** Start Source extract **

From 41eca1c891f282416312b762811bb6d41502e463 Mon Sep 17 00:00:00 2001
From: Chris Shyi <chrisshyi13@gmail.com>
Date: Fri, 18 May 2018 21:20:13 -0400
Subject: [PATCH 1/7] Get soundtrack musical features

Implemented get_features() to retrieve musical features for soundtracks
---
 spotifyvis/views.py | 31 ++++++++++++++++++++++++++++++-
 1 file changed, 30 insertions(+), 1 deletion(-)

diff --git a/spotifyvis/views.py b/spotifyvis/views.py
index 5a4ee80..b1154f9 100644
--- a/spotifyvis/views.py
+++ b/spotifyvis/views.py
@@ -116,4 +116,33 @@ def user_data(request):
         'user_name': user_data_response['display_name'],
         'id': user_data_response['id'],
     }
-    return render(request, 'spotifyvis/user_data.html', context)
\ No newline at end of file
+    return render(request, 'spotifyvis/user_data.html', context)
+
+
+
+def get_features(track_id, token):
+    """Returns the features of a soundtrack
+
+    Args:
+        track_id: the id of the soundtrack, needed to query the Spotify API
+        token: an access token for the Spotify API
+ 
+    Returns:
+        A dictionary with the features as its keys
+    """
+
+    headers = {
+        'Authorization': token,
+    }
+    response = requests.get("https://api.spotify.com/v1/audio-features/{}".format(track_id), headers = headers).json()
+    features_dict = {}
+
+    # Data that we don't need
+    useless_keys = [ 
+        "key", "mode", "type", "liveness", "id", "uri", "track_href", "analysis_url", "time_signature",
+    ]
+    for key, val in response.items():
+        if key not in useless_keys:
+            features_dict[key] = val
+
+    return features_dict
\ No newline at end of file

From 7b153649bfb1825e62a23033a818b86470c4a5b8 Mon Sep 17 00:00:00 2001
From: Chris Shyi <chris.shyi@mail.utoronto.ca>
Date: Sun, 20 May 2018 15:19:11 -0400
Subject: [PATCH 2/7] Implement online standard deviation algorithm

Implemented Welford's method for calculating standard deviation as data
points arrive.

** End Source extract **

**Directive 1**
Rewrite the paragraph of the patch that begins "Implemented Welford's method" more briefly, keeping its main facts.

** Start Working data **

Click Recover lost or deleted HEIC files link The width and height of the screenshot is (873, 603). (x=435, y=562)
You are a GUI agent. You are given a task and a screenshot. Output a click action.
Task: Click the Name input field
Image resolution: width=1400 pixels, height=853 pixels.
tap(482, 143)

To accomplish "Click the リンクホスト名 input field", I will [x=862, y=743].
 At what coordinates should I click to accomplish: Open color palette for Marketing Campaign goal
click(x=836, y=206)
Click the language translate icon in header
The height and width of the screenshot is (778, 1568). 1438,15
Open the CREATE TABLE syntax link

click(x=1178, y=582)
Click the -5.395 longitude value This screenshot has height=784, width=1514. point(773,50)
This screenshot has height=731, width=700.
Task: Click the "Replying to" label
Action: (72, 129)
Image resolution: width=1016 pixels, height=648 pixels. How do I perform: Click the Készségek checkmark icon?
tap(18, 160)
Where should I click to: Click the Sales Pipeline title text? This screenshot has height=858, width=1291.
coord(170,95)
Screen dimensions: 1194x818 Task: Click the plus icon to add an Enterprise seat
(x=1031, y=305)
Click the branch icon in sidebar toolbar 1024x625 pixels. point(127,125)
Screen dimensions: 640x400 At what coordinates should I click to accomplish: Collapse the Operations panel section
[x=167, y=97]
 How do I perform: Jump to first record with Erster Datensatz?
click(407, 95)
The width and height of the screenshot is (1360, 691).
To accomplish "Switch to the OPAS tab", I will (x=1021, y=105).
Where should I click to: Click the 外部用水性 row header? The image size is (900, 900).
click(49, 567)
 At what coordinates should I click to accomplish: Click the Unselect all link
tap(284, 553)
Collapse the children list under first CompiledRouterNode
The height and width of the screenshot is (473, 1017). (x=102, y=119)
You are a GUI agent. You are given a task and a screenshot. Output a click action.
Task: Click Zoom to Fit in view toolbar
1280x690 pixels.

** End Working data **

**Directive 2**
Express the part of the listing that runs from the line containing "The width and height of the screenshot is (1360, 691)." through the end of the listing as a Markdown table with the columns Row and Listing line. Leave out blank lines.

**Finished answer 1**
Added Welford's method to compute standard deviation incrementally as data points arrive.

**Finished answer 2**
| Row | Listing line |
|---|---|
| 1 | The width and height of the screenshot is (1360, 691). |
| 2 | To accomplish "Switch to the OPAS tab", I will (x=1021, y=105). |
| 3 | Where should I click to: Click the 外部用水性 row header? The image size is (900, 900). |
| 4 | click(49, 567) |
| 5 |  At what coordinates should I click to accomplish: Click the Unselect all link |
| 6 | tap(284, 553) |
| 7 | Collapse the children list under first CompiledRouterNode |
| 8 | The height and width of the screenshot is (473, 1017). (x=102, y=119) |
| 9 | You are a GUI agent. You are given a task and a screenshot. Output a click action. |
| 10 | Task: Click Zoom to Fit in view toolbar |
| 11 | 1280x690 pixels. |